On peut se poser toutes ces questions, très sérieuses, mais en jouant et en riant. En jouissant. En prenant du plaisir.
Cette série prouve qu’il est possible de faire de la télévision, et divertir les gens, sans les prendre pour des idiots. Il est possible aussi, et c’est fort heureux, de parler de cette exception musulmane ou arabe, c'est-à-dire de ce que nous sommes en fait, sans verser dans le manichéisme, le populisme et, pour tout dire, la bêtise.
Sexe et religion, mosquée et bar, la foi la plus sincère et le désir le plus fou. Oui, il est possible de parler de tout cela, de le montrer, d’en rire au besoin, de réfléchir, et surtout de passer un bon moment.
Il y a presque de quoi appeler à un nouveau modèle de production. Qui remettrait le citoyen, pardon le téléspectateur, au cœur de tout, comme une balle que l’on remet au centre du jeu.
«Ramy» représente tout ce que la télévision marocaine ne peut pas faire. Et tout ce qu’elle devra pourtant faire!

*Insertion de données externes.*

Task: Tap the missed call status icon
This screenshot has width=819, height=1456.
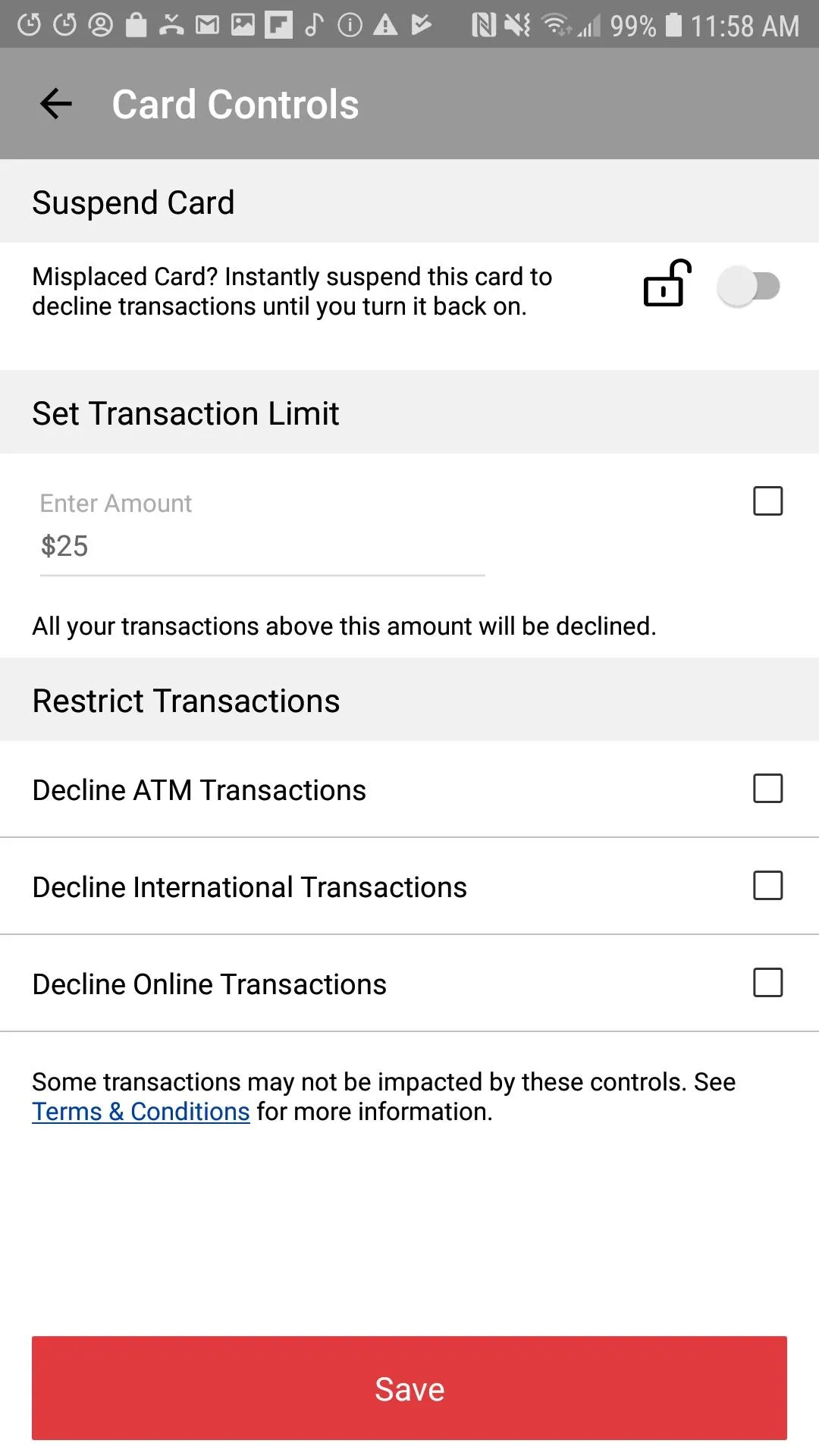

Le Maroc dépense des sommes folles, aujourd’hui, pour produire des films, téléfilms, séries, etc. C’est de l’argent public. Mais tout cet effort ne soutient que des projets lisses, uniformisés, bien pensants, impersonnels, qui ne disent pas grand-chose en fin de compte.
Un projet de la qualité de «Ramy» n’a aucune chance de financement au Maroc. Il sera refusé. Ou censuré, charcuté, émasculé. C’est tout le drame d’un pays qui dédie pourtant beaucoup d’argent public au cinéma et à la télévision.
Vite, un nouveau modèle de production pour le Maroc, qui arrête de considérer le public comme une masse d’enfants et d’imbéciles heureux. S’il vous plaît!